An emerging theme of many of the genetic mutations leading to the neurodegenerative MN diseases discussed above is their link to RBPs. Interestingly, many of these RBPs participate in granule formation and are associated with proteins/RNAs that undergo liquid-liquid phase separation (LLPS) (reviewed in [120]). LLPS is a phenomenon where mixtures of two or more components self-segregate into distinct liquid phases (e.g. separation of oil and water phases) and it appears to underlie formation of many transient membrane organelles, such as stress granules that contain many ribonucleoproteins (RNPs). Although it remains unclear why ubiquitously expressed RNP granule proteins aggregate in neurodegenerative disease, one study found that aggregated forms of mutant SOD1, a protein associated with fALS, accumulates in stress granules [41]. These aggregated forms induce mis-localization of several proteins associated with the miRNA biogenesis machinery, including Dicer and Drosha to stress granules. Consequently, miRNA production is compromised, with several miRNAs (i.e. miR-17~92 and miR-218) perhaps directly participating in ALS disease onset and progression [56, 142]. Mislocalization of ALS-related proteins such as FUS and TDP-43 in the cytosol rather than nucleus of MNs has been observed in ALS patients, but the mechanism remains unclear [125, 146].

A recent study highlighted differences in RNA concentration between the nucleus and cytosol. In the nucleus where the concentration of RNA is high, ALS related-proteins such as TDP-43 and FUS are soluble, but protein aggregations form in the cytosol where the concentration of RNA is low, suggesting that RNA could serve as a buffer to prevent LLPS [84]. Collectively, these findings indicate that not only are RNAs the binding blocks for RBPs, but may also serve as a solvent to buffer RBPs and prevent LLPS. Accordingly, persistent phase separation under stress conditions could enhance formation of irreversible toxic aggregates of insoluble solidified oligomers to induce neuronal degeneration [148]. Although many neurodegenerative diseases have been associated with RNP granules, and primarily stress granules, it remains to be verified if stress granules/LLPS are causative disease factors in vivo. Many other questions remain to be answered. For instance, are the lncRNAs/RNPs mentioned above actively involved in RNP granule formation? Given that purified cellular RNA can self-assemble in vitro to form assemblies that closely recapitulate the transcriptome of stress granules and the stress granule transcriptome is dominated by lncRNAs [63, 144], it is likely that the RNA-RNA interactions mediated by abundantly expressed lncRNAs might participate in stress granule formation in ALS contexts.
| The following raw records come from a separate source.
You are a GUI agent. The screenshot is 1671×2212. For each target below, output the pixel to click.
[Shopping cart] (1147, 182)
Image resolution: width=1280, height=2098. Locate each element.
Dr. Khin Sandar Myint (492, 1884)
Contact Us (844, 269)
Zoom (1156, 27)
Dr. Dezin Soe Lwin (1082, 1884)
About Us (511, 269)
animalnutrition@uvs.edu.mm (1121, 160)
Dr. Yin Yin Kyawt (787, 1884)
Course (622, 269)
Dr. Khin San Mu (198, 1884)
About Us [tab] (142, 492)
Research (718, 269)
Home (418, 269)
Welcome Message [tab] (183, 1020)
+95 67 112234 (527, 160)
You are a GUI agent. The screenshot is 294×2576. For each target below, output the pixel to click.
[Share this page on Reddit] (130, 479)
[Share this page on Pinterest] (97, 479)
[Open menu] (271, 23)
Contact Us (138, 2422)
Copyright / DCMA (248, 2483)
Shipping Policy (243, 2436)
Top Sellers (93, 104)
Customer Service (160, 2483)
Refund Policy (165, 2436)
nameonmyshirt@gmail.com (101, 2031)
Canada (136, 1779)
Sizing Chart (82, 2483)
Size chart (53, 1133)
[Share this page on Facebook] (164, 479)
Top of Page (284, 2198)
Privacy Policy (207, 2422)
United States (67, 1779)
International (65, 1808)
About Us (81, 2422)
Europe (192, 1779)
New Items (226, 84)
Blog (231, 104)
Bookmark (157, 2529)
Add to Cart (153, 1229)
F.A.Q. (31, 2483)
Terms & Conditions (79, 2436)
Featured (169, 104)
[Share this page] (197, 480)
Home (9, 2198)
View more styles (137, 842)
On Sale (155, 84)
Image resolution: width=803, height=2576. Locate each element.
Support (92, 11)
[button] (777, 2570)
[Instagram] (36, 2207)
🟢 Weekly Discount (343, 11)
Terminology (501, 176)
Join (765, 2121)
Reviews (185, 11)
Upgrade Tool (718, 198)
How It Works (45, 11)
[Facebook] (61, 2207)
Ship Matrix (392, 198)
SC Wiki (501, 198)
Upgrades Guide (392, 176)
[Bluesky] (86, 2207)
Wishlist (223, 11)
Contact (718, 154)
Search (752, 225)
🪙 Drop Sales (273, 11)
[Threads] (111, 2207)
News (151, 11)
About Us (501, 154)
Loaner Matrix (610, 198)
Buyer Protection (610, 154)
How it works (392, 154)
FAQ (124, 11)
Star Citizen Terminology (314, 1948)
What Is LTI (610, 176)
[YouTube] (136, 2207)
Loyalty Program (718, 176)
Similarly, do prevalent RNA modification and editing events in lncRNAs [159] change their hydrophobic or charged residues to affect LLPS and the formation of RNP granules to give rise to disease pathologies? It will be tantalizing to investigate these topics in the coming years.

Conclusion and perspective

Over the past decade, increasing evidence has challenged the central dogma of molecular biology that RNA serves solely as a temporary template between interpreting genetic information and generating functional proteins [23]. Although our understanding of lncRNAs under physiological conditions is increasing, it remains to be established if all expressed lncRNAs play particular and functional roles during embryonic development and in disease contexts. Versatile genetic strategies, including CRISPR-Cas9 technology, have allowed us to clarify the roles of lncRNA, the individual lncRNA transcripts per se, and their specific sequence elements and motifs [42]. Taking spinal MN development and degeneration as a paradigm, we have utilized ESC-derived MNs and patient iPSC-derived MNs to dissect the important roles of lncRNAs during MN development and the progression of MN-related diseases such as ALS and SMA. A systematic effort to generate MN-hallmark lncRNA knockout mice is underway, and we believe that this approach will help us understand the mechanisms underlying lncRNA activity, paving the way to develop new therapeutic strategies for treating MN-related diseases.